==== MATERIAL SHOWN ====

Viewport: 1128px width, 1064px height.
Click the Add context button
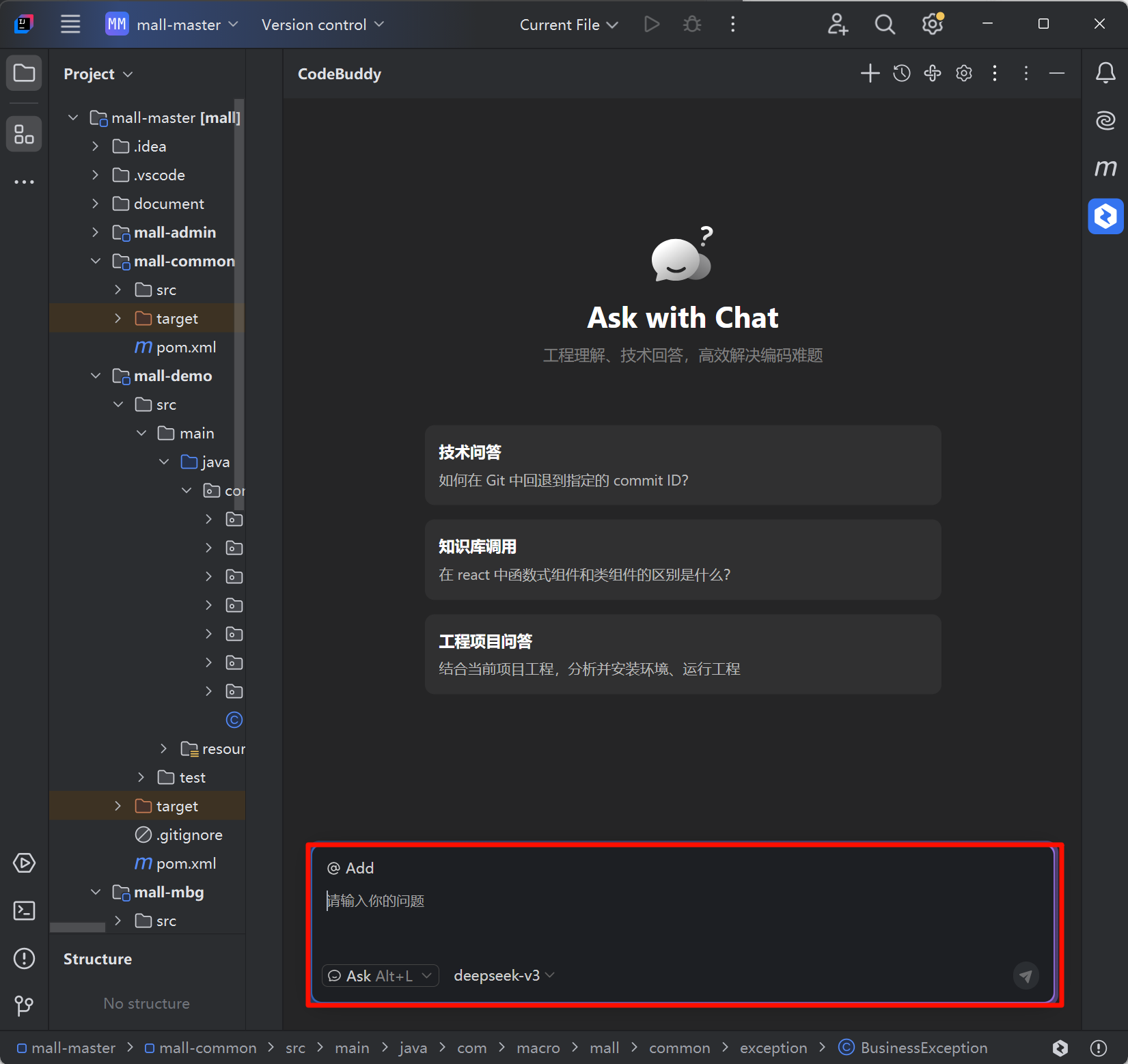pyautogui.click(x=350, y=868)
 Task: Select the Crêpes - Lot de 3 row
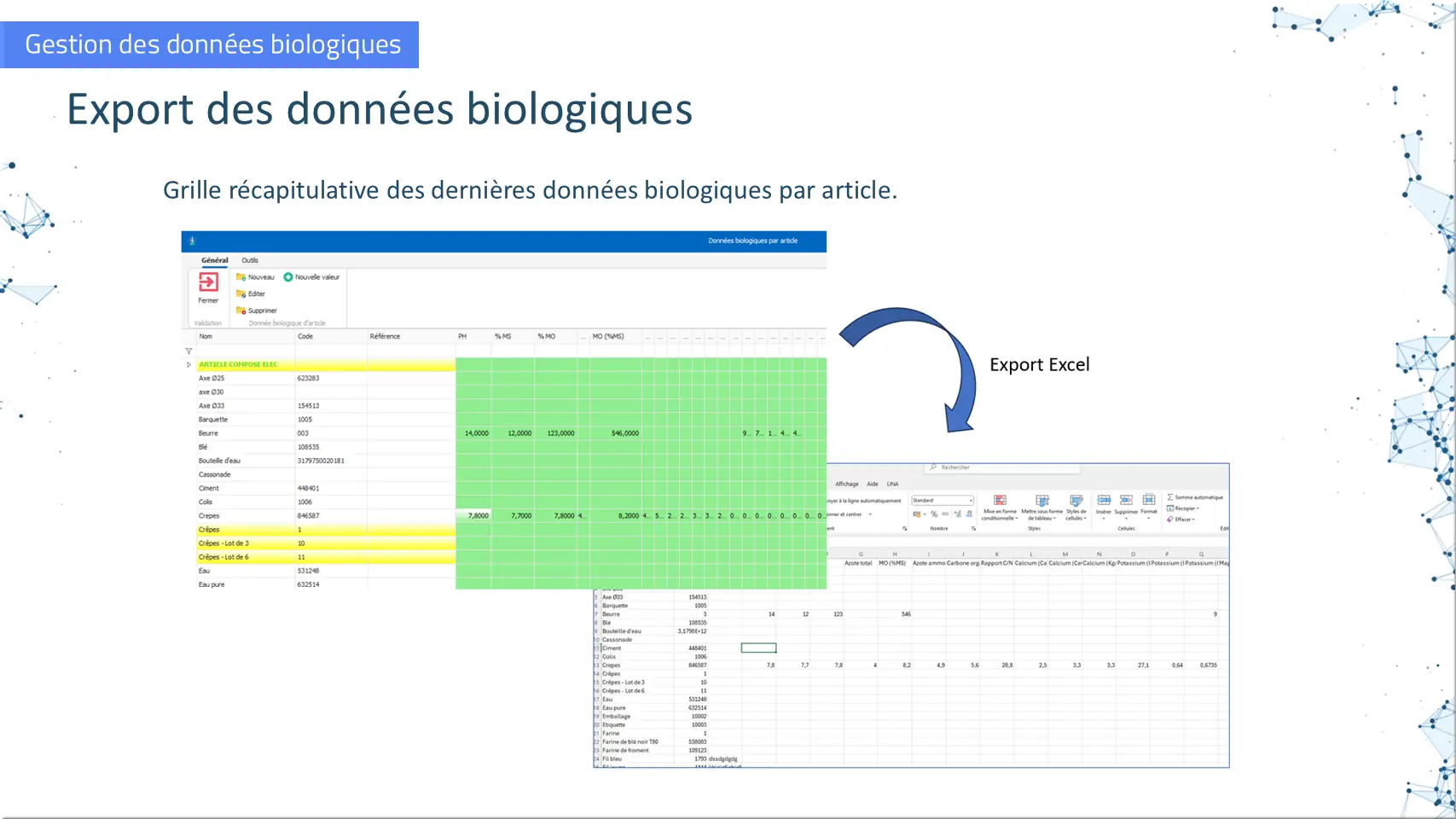coord(224,543)
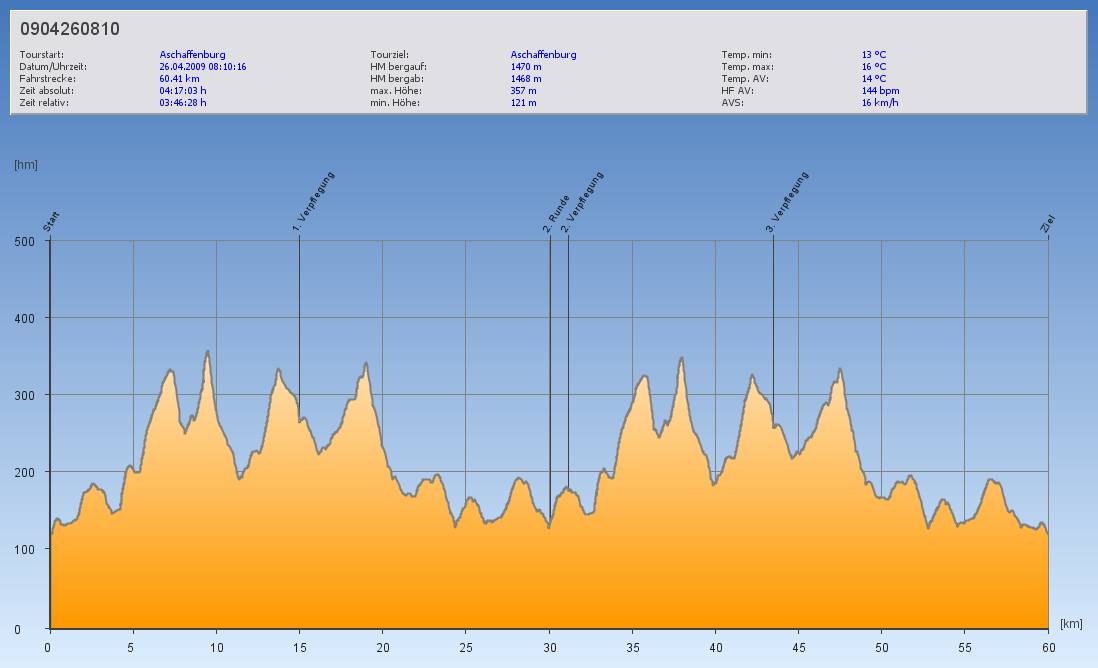Image resolution: width=1098 pixels, height=668 pixels.
Task: Click the HF AV value 144 bpm
Action: coord(880,91)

====

= WORK ORDER =
Leaving the pictures aside, repeat the data above exactly.

= ANSWER TO THIS TASK =
Viewport: 1128px width, 1064px height.
Click the Add context button
pyautogui.click(x=350, y=868)
 Task: Select the Crêpes - Lot de 3 row
coord(224,543)
Image resolution: width=1098 pixels, height=668 pixels.
Task: Click the HF AV value 144 bpm
Action: coord(880,91)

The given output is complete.